With this hire, trustees have said they will now set their sights on searching for a new principal for Tomales Elementary, which will enter its third year under the leadership of a part-time principal, Jim Patterson. Trustees last month voted to hold off on a principal search until a new superintendent was hired—a troubling decision for many parents, particularly Latinos, who feel the leadership gap has made room for bullying and misdirected punishments and who for months have called for a full-time principal.
Mr. Raines said he plans to tackle that search immediately. “I think the board’s made a smart move,” he said. “We’re going to be working with the community to let them know the process to hire a principal and then to get a good candidate.”

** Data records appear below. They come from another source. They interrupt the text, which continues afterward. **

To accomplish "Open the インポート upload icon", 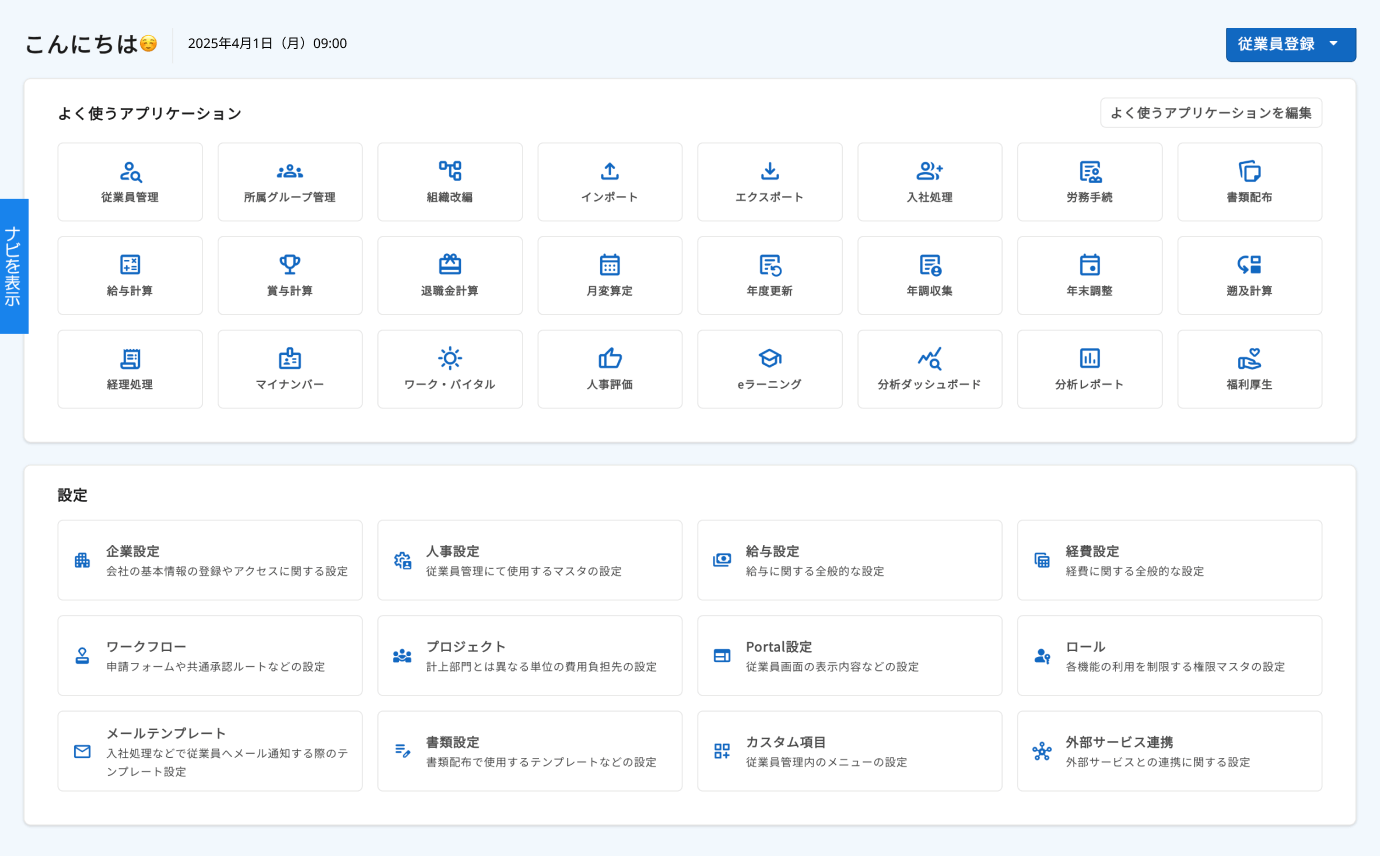I will click(610, 172).
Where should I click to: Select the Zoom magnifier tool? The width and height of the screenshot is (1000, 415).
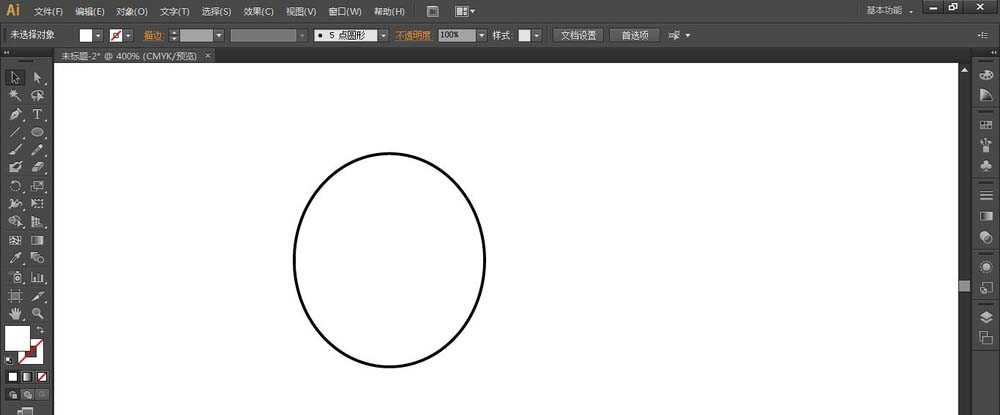[x=37, y=312]
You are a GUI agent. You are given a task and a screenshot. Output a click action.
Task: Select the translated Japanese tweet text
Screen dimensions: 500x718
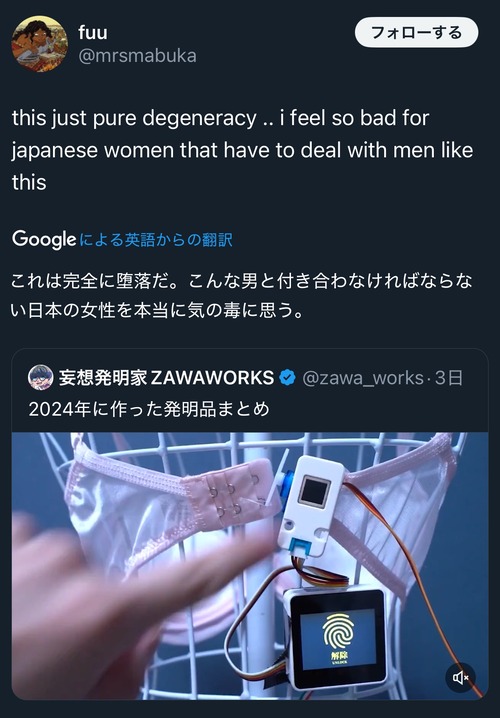click(242, 296)
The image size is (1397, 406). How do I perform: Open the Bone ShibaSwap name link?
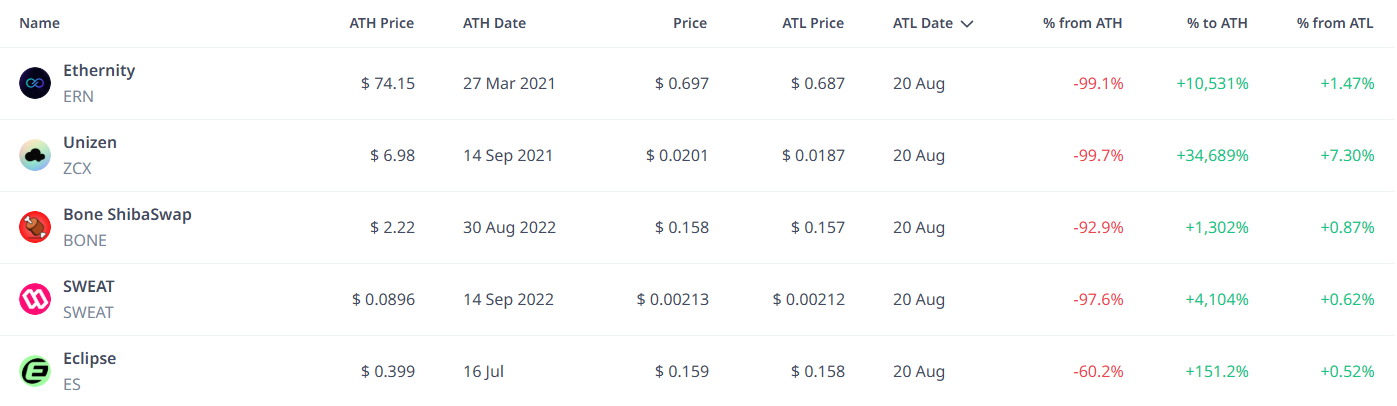127,215
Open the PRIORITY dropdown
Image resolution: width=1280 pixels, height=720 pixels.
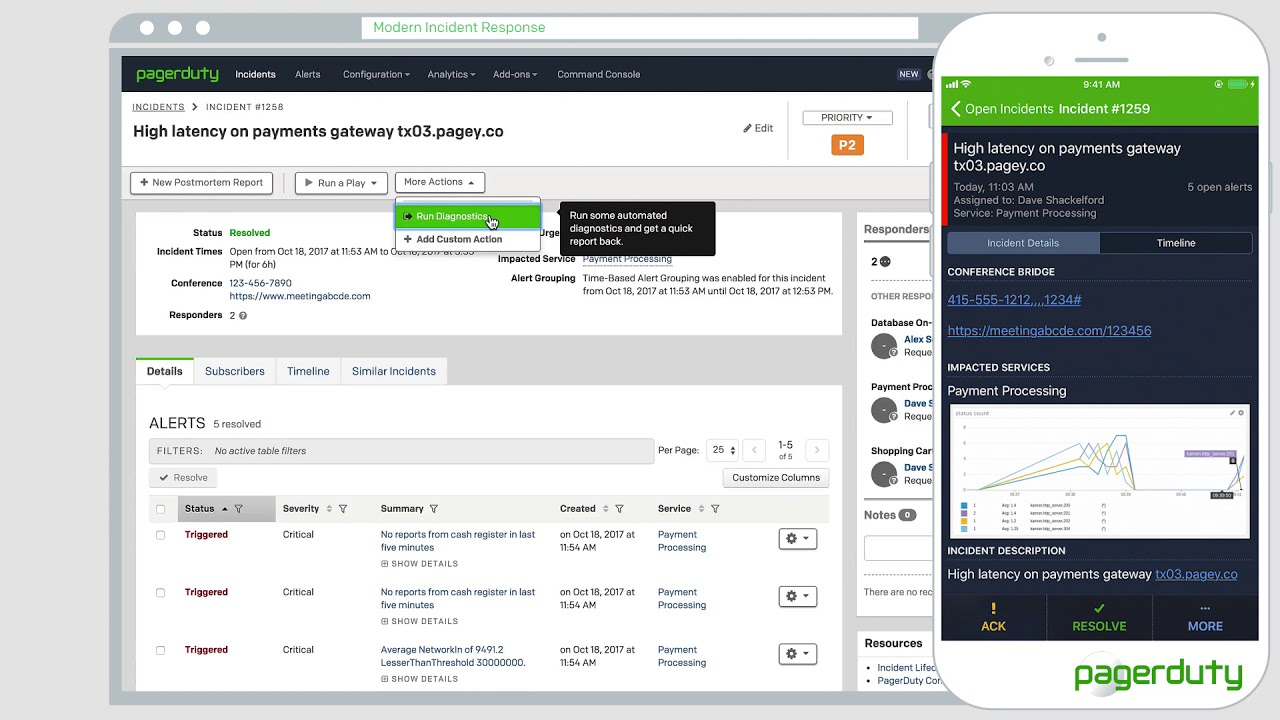coord(847,117)
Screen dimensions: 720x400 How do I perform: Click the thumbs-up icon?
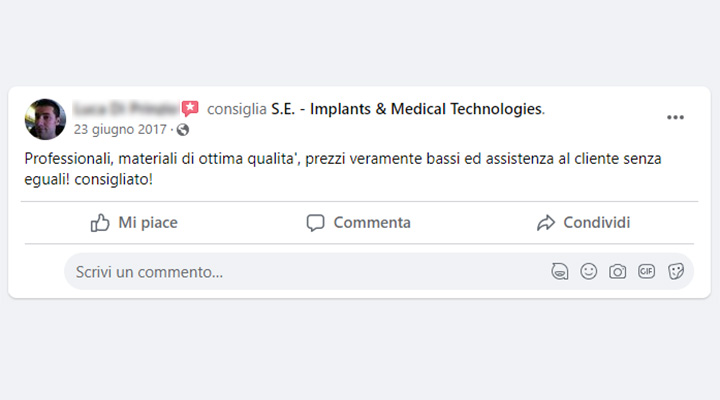(100, 223)

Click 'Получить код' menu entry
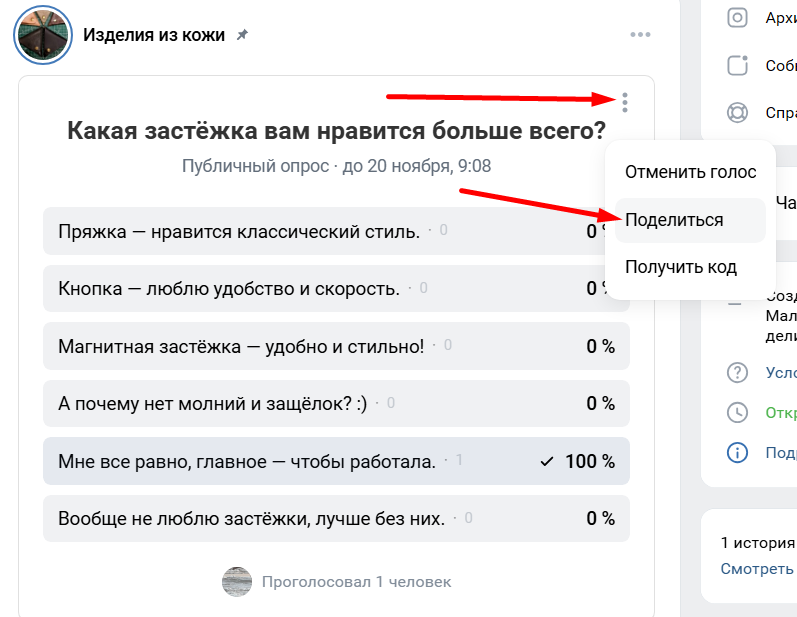(x=681, y=267)
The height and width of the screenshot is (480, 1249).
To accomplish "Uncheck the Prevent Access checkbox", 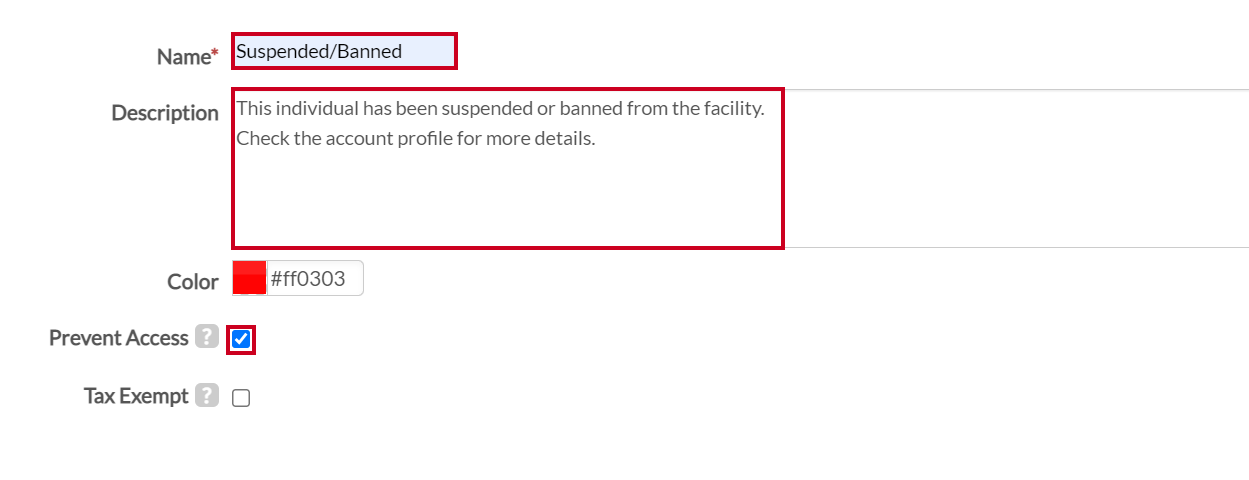I will [241, 340].
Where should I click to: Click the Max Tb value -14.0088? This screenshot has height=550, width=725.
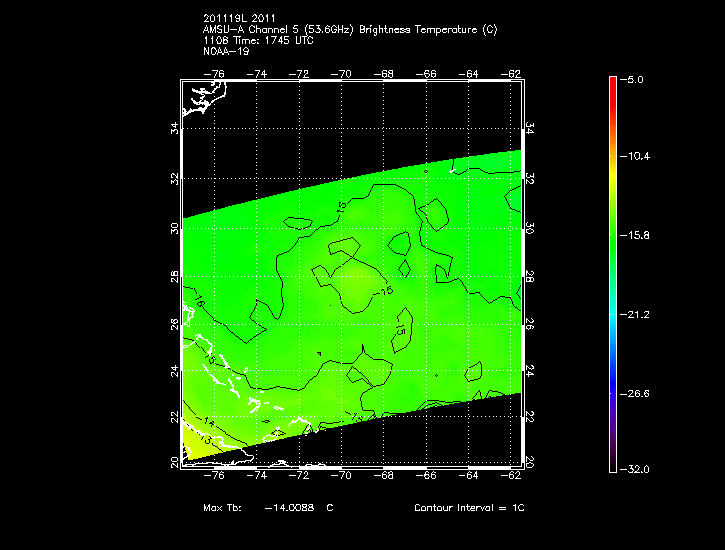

Mr. Raines will succeed interim superintendent Nancy Neu, a Marin County Department of Education employee. Ms. Neu stepped in following the departure of former superintendent Tom Stubbs, who resigned last May after trustees declined to extend his $126,000 contract.
Mr. Stubbs’s departure after just two years at Shoreline sent shockwaves through the community, which railed against the board in the wake of a closed-door decision to oust him in April 2014.
The resulting backlash prompted trustees to reinstate Mr. Stubbs for one more year, at a time when Shoreline faced a projected $1.2 million budget deficit by the end of 2016-17. Through a series of retirement incentive packages authored by Mr. Stubbs that reduced staff to sustainable numbers last year, that deficit has been nearly eliminated.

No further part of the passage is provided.